* _STATED EXERCISE_
Gather every line of the entries below that contains the string "icon", matching case exactly, and copy each one out.

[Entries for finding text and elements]
####

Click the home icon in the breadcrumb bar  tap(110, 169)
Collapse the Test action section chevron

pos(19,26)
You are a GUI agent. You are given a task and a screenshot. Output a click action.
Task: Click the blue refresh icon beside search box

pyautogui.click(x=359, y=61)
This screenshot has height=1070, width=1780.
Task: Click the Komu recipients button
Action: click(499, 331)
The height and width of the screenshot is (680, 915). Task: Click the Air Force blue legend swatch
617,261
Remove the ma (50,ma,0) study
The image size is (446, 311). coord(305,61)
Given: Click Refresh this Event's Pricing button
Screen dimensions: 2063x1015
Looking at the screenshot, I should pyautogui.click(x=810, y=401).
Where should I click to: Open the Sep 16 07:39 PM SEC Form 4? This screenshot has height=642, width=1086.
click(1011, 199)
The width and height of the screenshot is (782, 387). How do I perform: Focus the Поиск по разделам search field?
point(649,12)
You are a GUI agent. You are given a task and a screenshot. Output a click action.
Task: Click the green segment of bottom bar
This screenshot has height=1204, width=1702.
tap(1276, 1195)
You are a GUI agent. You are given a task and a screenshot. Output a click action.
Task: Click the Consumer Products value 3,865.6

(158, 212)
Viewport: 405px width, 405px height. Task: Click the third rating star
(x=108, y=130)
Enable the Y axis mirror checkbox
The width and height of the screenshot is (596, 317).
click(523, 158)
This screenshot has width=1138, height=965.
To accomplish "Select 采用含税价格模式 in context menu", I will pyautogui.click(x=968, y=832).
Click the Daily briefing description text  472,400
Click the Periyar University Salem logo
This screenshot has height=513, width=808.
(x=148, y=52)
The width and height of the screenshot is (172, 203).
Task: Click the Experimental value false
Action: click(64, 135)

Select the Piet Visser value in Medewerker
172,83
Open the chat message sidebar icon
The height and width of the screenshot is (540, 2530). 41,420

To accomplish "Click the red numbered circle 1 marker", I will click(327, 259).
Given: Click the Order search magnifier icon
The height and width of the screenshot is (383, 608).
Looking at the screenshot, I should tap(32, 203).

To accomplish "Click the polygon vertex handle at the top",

####

* _CORRECT RESPONSE_
Click the home icon in the breadcrumb bar  tap(110, 169)
Task: Click the blue refresh icon beside search box
Open the chat message sidebar icon
Given: Click the Order search magnifier icon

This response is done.